História da Música Brasileira em 100 Fotografias

Com curadoria de Hugo Sukman e Rodrigo Alzuguir, além de um time de redatores e fotógrafos que registraram momentos ímpares da música brasileira, História da música brasileira em 100 fotografias é uma leitura rica, importante, instrutiva e agradável do mapeamento da produção musical nacional. Os textos curtos, ao lado de fotos marcantes (infelizmente nem todas possuem o devido crédito), não pecam pela brevidade. Ao contrário, em uma página a concisão textual não peca pela desinformação. Um outro título bastante aceitável seria Dicionário ilustrado da música brasileira

Dividido em 5 partes - 1865-1930 (das matrizes ao samba, Segundo Reinado e Primeira República); 1930-1945 (entre modernização e a tradição, o erudito e o popular); 1945-1964 (expansão dos gêneros e dos gênios musicais); 1964-1985 (seguindo a canção: a consolidação da MPB); 1985-2021 (o país de todos os ritmos) - há a tentativa de ser o mais abrangente possível, buscando não negligenciar nenhum momento importante da nossa historiografia musical. Se por um lado todos os momentos estão presentes - do samba ao erudito, do pagode ao instrumental, da Bossa Nova ao funk, do sertanejo ao rock etc. -, por outro é impossível registrar todos os nomes importantes da música brasileira, um problema de qualquer livro dessa natureza. Certamente haverá algum leitor-fã a reclamar da ausência de um possível ídolo. Vale registrar, para ficar no âmbito da canção, que nem mesmo a excelente Paratodos, de Chico Buarque, é capaz de listar todos os nomes caros ao autor. Apesar disso, a leitura é rica e bem documentada, seja textualmente, seja fotograficamente. 

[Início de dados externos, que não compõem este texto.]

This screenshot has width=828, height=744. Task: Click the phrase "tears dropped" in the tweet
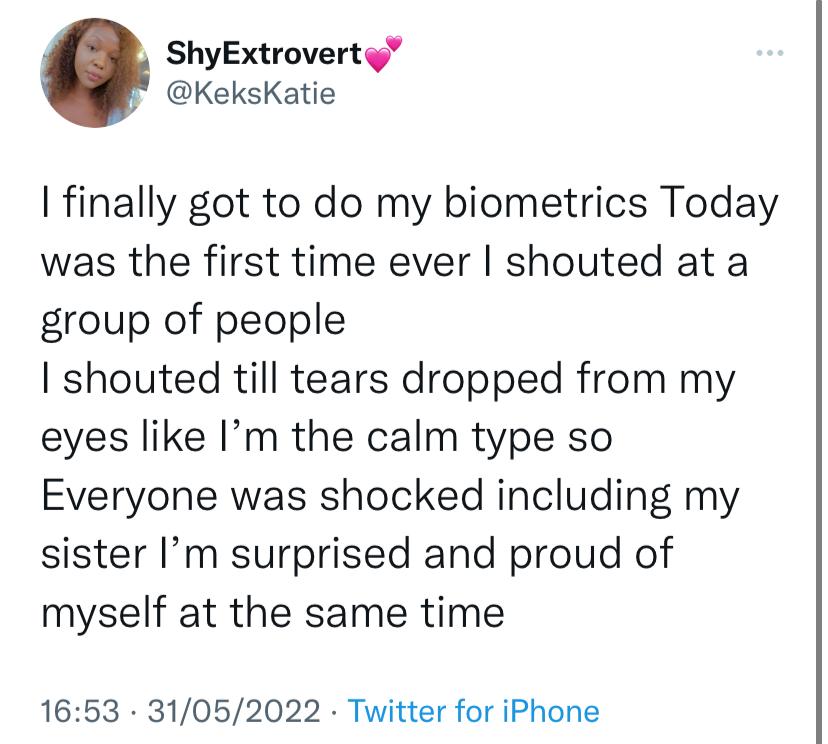click(426, 380)
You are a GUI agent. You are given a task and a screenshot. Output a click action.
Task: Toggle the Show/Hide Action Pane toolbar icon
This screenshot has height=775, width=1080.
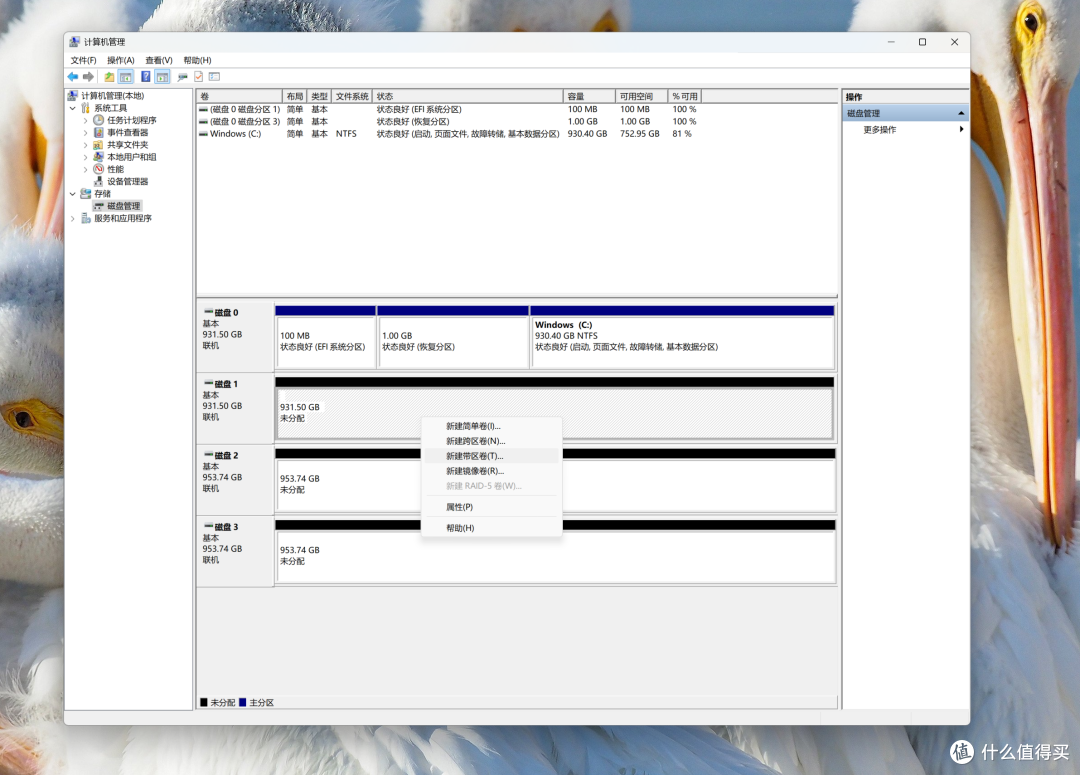click(x=162, y=76)
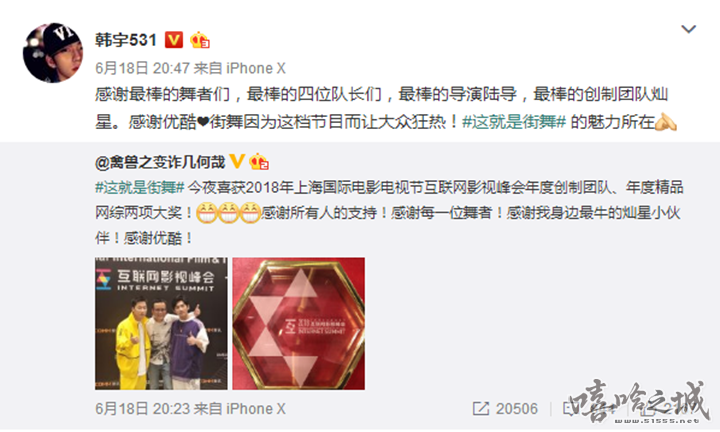Image resolution: width=720 pixels, height=432 pixels.
Task: Click the 6月18日 20:47 post timestamp
Action: point(142,68)
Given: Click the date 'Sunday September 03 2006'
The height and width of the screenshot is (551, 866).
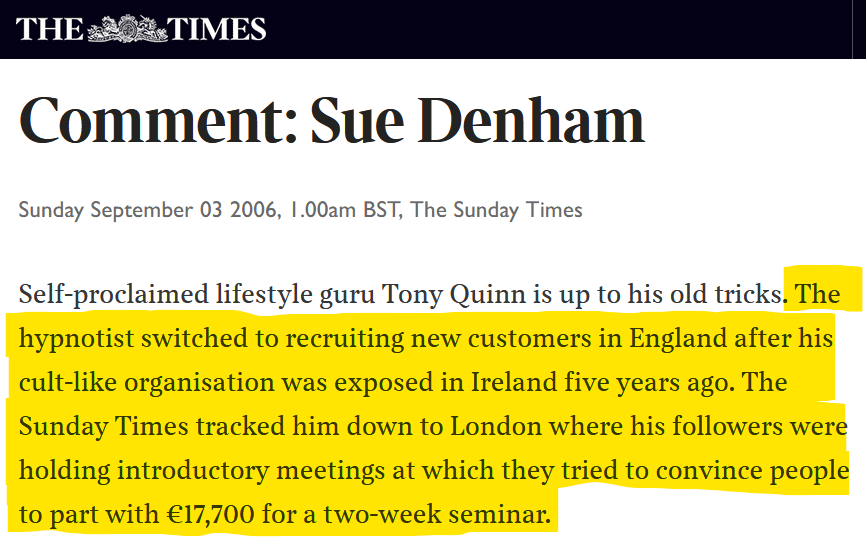Looking at the screenshot, I should [x=147, y=210].
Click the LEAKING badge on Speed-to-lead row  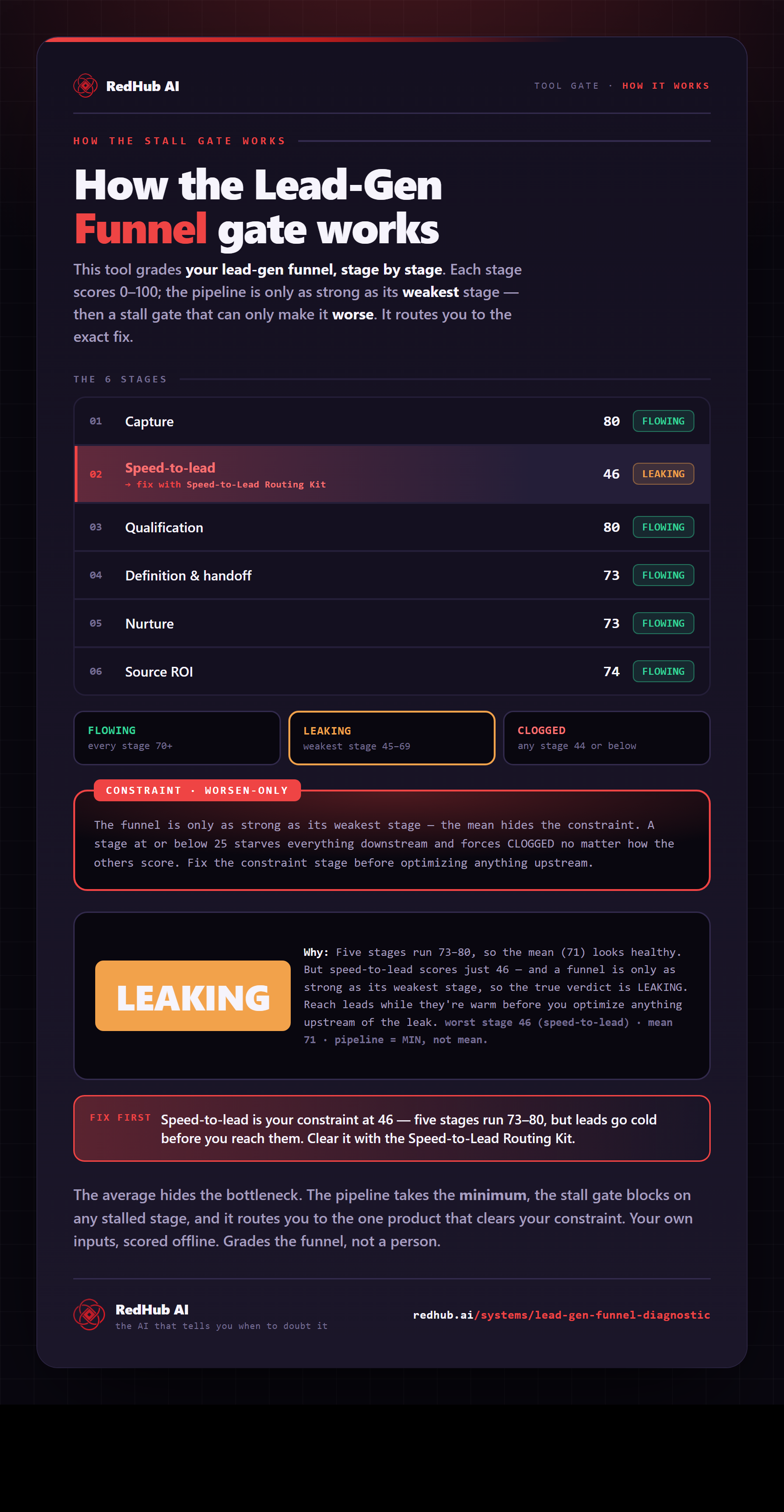click(663, 473)
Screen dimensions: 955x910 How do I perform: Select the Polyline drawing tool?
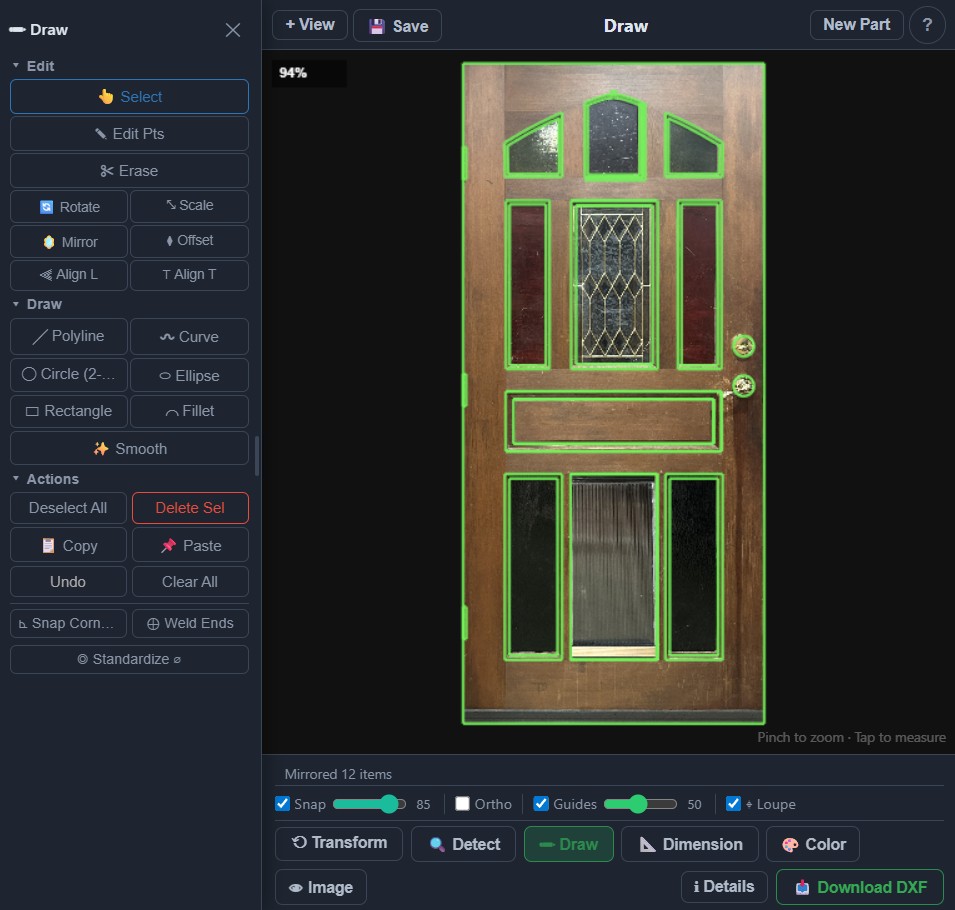(x=68, y=336)
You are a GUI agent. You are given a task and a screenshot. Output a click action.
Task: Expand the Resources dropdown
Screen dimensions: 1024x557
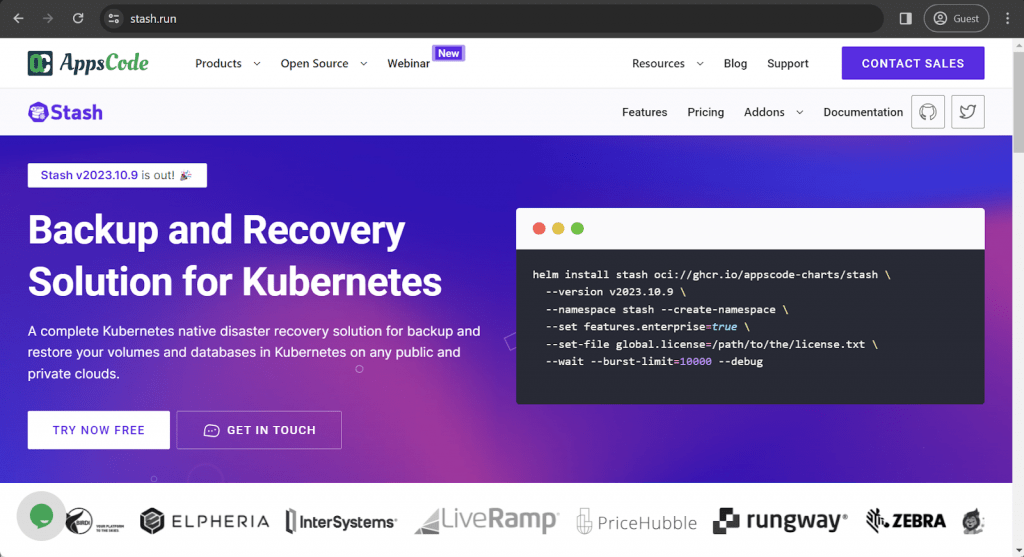667,63
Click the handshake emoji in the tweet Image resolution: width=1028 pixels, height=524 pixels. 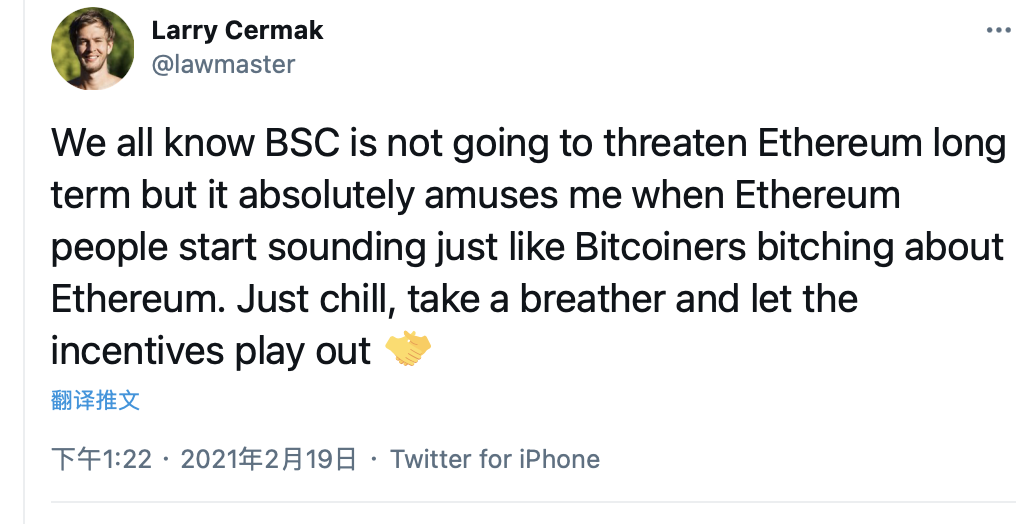408,349
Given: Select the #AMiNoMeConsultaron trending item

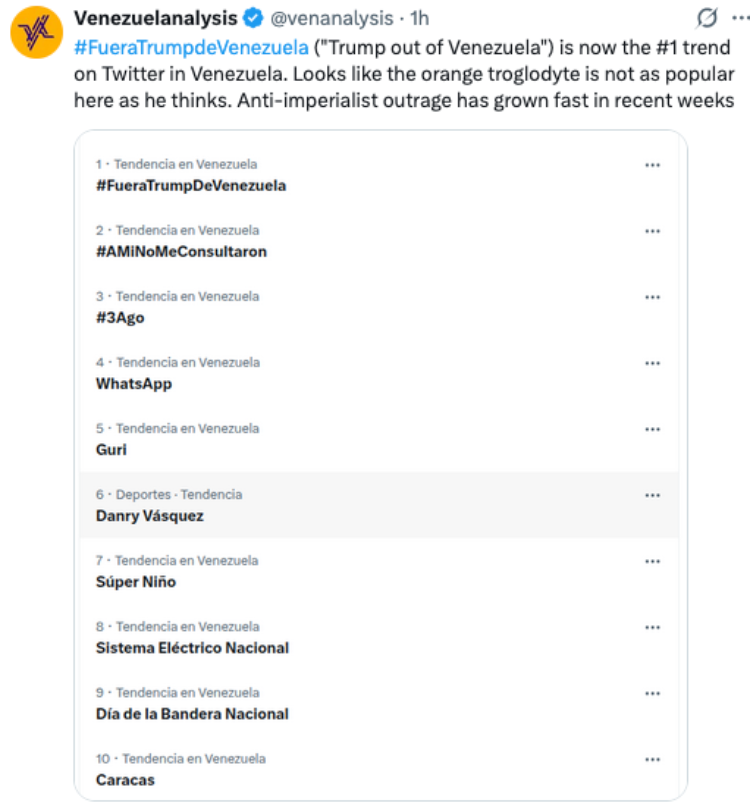Looking at the screenshot, I should point(379,241).
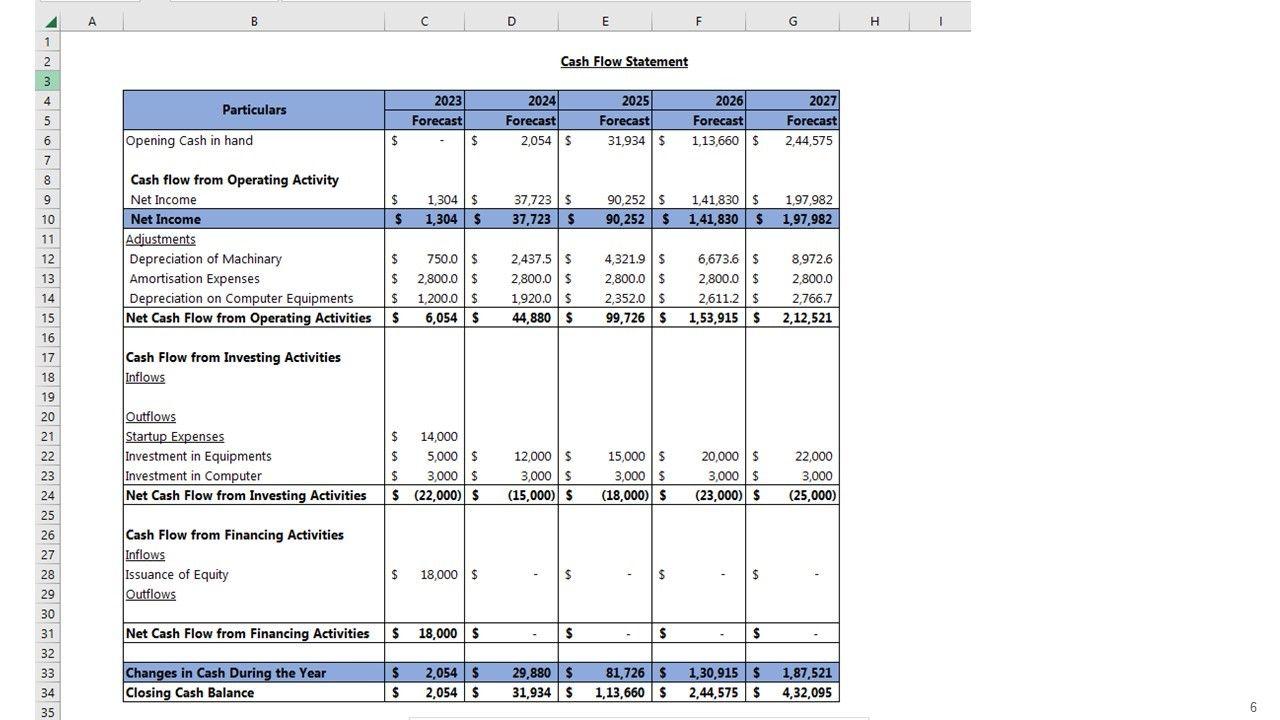1280x720 pixels.
Task: Click the Opening Cash in hand cell
Action: pyautogui.click(x=189, y=141)
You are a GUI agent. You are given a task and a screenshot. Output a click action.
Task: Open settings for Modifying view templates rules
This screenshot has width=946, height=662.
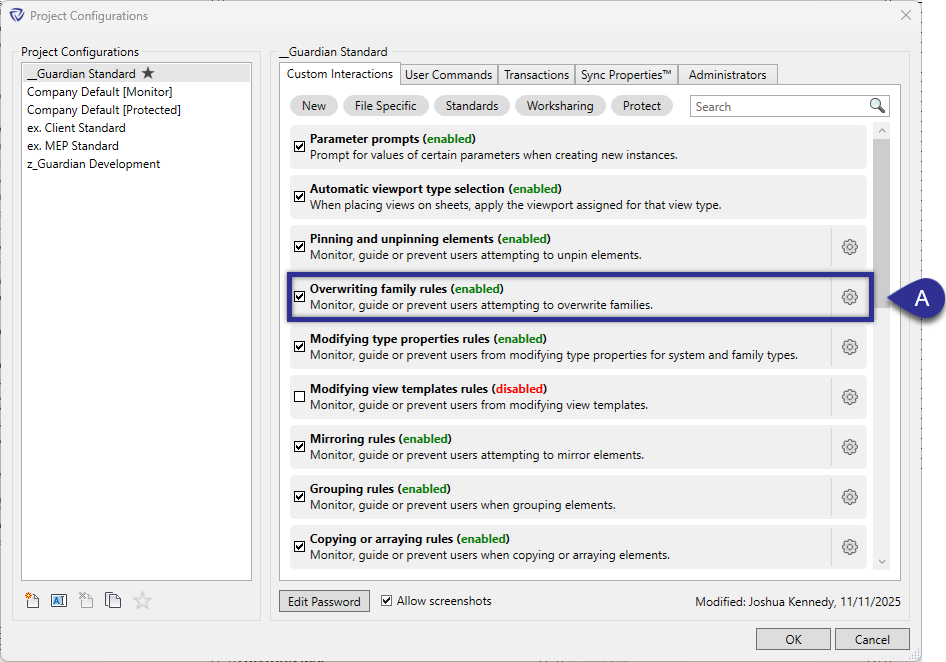[x=849, y=396]

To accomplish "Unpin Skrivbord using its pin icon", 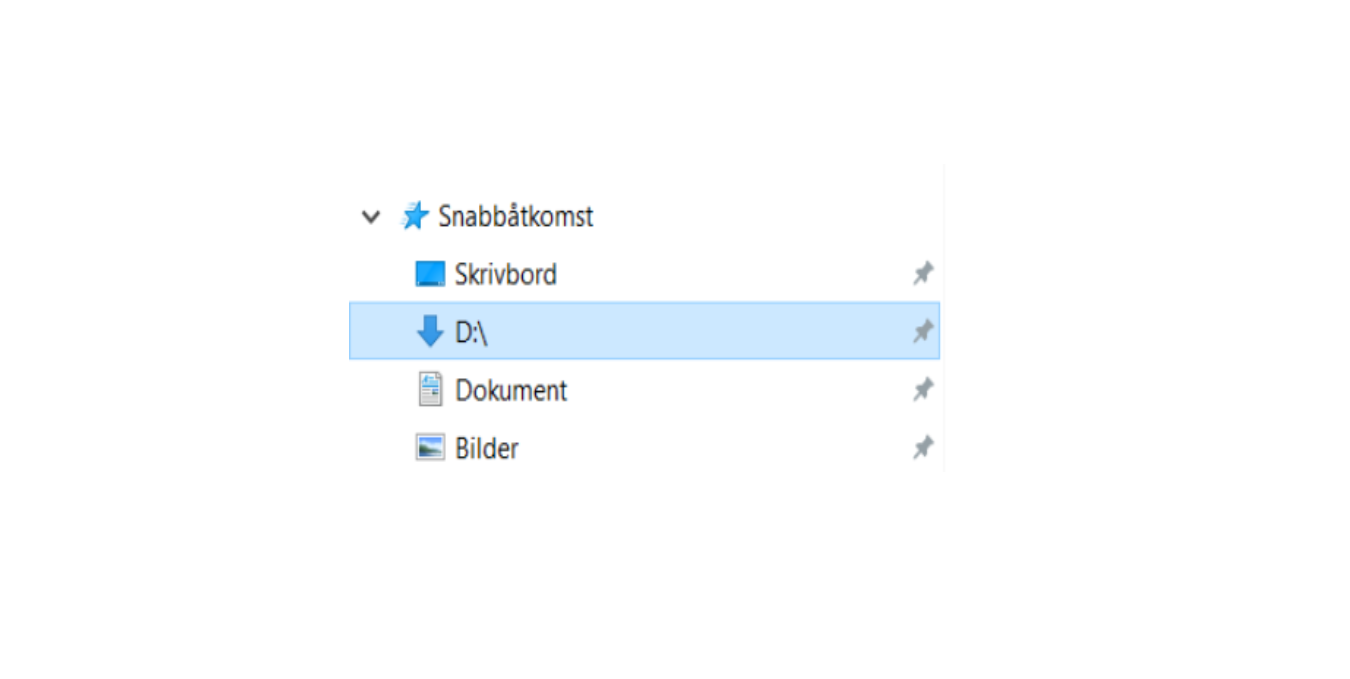I will coord(922,273).
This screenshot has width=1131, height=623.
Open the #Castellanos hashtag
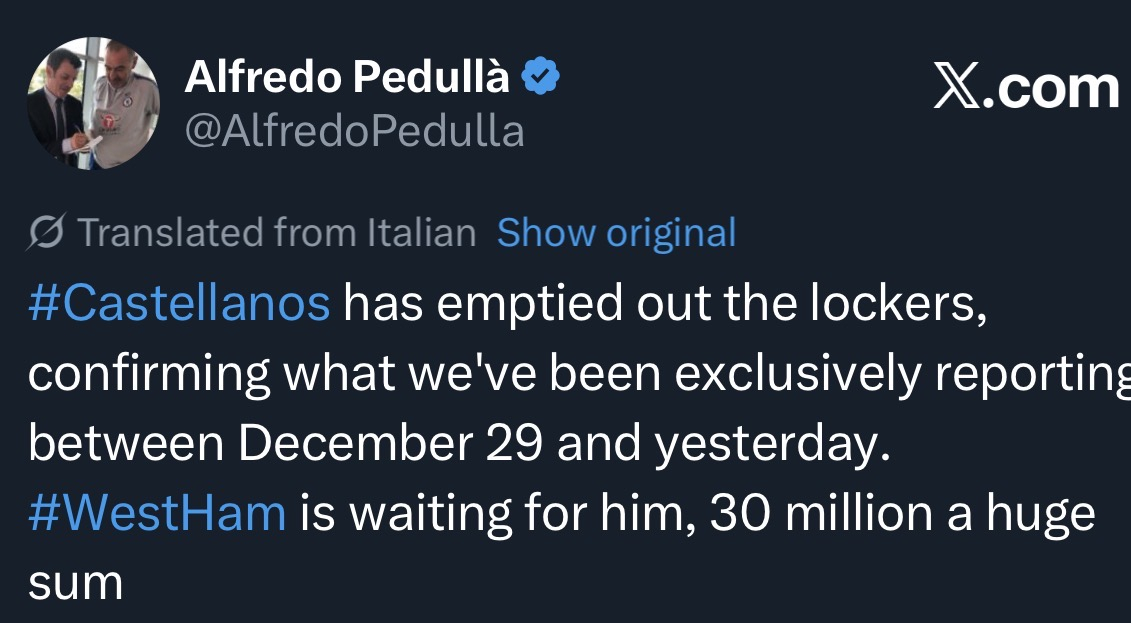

Se pode parecer arbitrária a decisão de iniciar pelo ano de 1865, é bastante atual, pois há registro até 2021, sem deixar de mencionar, portanto, os anos da pandemia de Covid-19 e como a música reagiu a esse infeliz momento da história.

Aos amantes da música e da leitura, fica a recomendação desse importante e atual livro, rico documento historiográfico e iconográfico da música brasileira.